Problems are a cause for incidents to arise, which in turn interrupts the IT services of a company and results in losses.
Problem management in ITIL deals with solving the intrinsic issue in the IT infrastructure which is responsible for causing the problem in the first place. It is also involved in preventing the problems from recurring and to minimize the losses caused by incidents which can’t be avoided.
It is the responsibility of problem management to document all the details of the incident so that it can be used to support other problem management activities in the future.
Problem management is classified into 2 types:
Reactive: This type of problem management is set in motion as a response to an incident which has already occurred such as an IT service failure.
The incident management team after restoring the systems to normal functioning levels passes on information about the incident to the problem management team, who in turn tackles the source to ensure that it doesn’t recur.
For Example: Implementation of a data backup server in response to a data loss incident.
Proactive: This type of problem management is set in motion as a preventive measure to make sure that a potential problem does not materialize.
It uses trending threats, analysis of prior incidents, industry information, analysis of data to predict the lurking problems and intuition to predict a future problem.
For Example: Implementing enhanced security measures in anticipation of a potential virus attack
An event is any discernable change in state that has some significance for the management of an IT service or a configuration item.
Events are identified through the notifications created by a monitoring tool, configuration item or an IT service. The IT personnel then take action on these events and the incidents are logged in the system.
Event management in ITIL deals with such events which take place in an organization. The main goal of event management is to manage an event through its lifecycle by analyzing the events and finding out the relevant processes to deal with them.
An incident is an unplanned interruption or a sudden reduction in the performance of an IT service. If an incident occurs, it means that something is already wrong.

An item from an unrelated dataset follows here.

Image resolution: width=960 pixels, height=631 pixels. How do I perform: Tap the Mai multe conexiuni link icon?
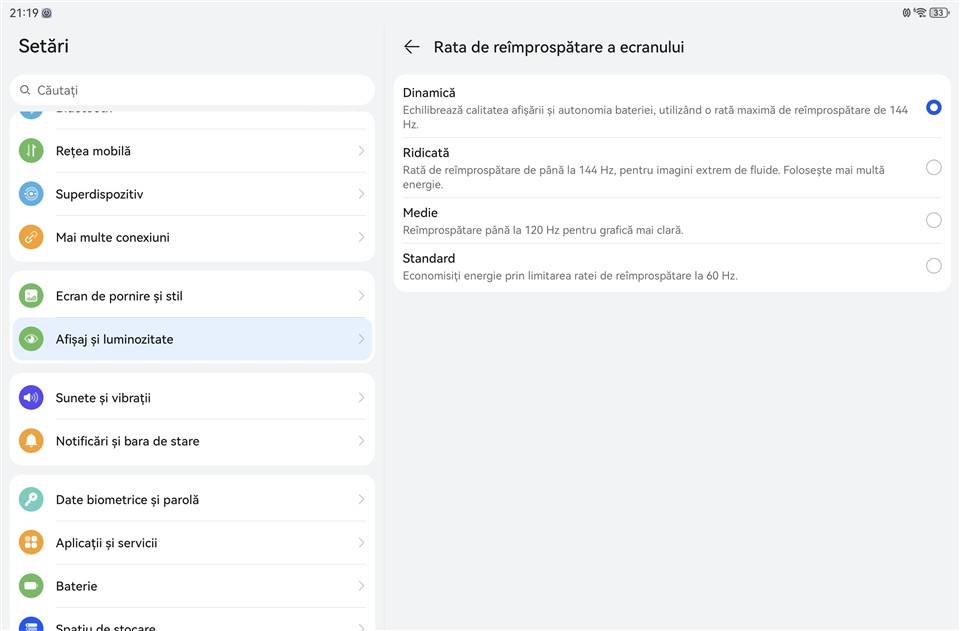click(31, 237)
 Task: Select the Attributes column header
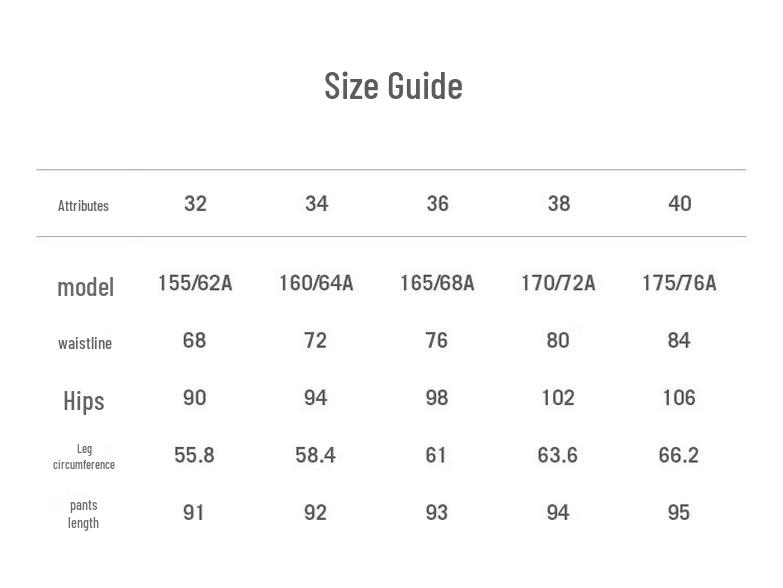tap(83, 206)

An event is a slight change in the state of the system or service in the IT infrastructure. If an event occurs, it is an indication of a possible system failure occurring in the future.
All incidents are events, but not all events are incidents.
The events which do not require any follow-up action are called as information events. They are generally notifications, updates or generated data such as logs. They are the events which just pass on the information.
A warning event signifies that something is different from the normal operating conditions. They indicate that it is time to take action before the condition of the system worsens and approaches a point of failure. For example, a warning can show that the computer systems are taking longer than usual to process data, which may be an indication of upcoming system failure.
The exception events are an indication that something has gone awry in the IT system and it impacts the business activities of an organization. For example, a computer system failure is an exception when compared to a system having lower performance which is an example of a warning.
The main purpose is to identify the occurrence of an event by detecting the change of state in an IT service.
The warnings and exception events can be made use of to automate periodic activities.
A mechanism should be provided which permits early detection of events.
Event management can be applied to the facets of service management which can be automated.
Event notifications are received using monitoring tools or a configuration item.
The event must be logged in the system so that there is a proper record of the cause, effect and solutions implemented.
Notified events should be filtered as there will be certain events which do not need any action to be taken and other which need immediate attention.
Filtration and prioritization ensure that the most important events are responded to at the earliest.
An action plan should be formulated to control the event appropriately, and the plan should be conveyed to the relevant departments.
After the required action is taken and the solution is implemented, the event has to be officially closed by logging the necessary details and the measures taken.
A few examples of events are as listed below.
A user launching a particular application from an unauthorized system
A system crashing during normal operations
The network connection going down
The server experiencing power outages
Thus problem management in ITIL solves the intrinsic issue in the IT infrastructure which causes problems and also prevents the problems from recurring to minimize the losses caused. Event management identifies the occurrence of an event by detecting the change of state in an IT service, thus enabling timely intervention.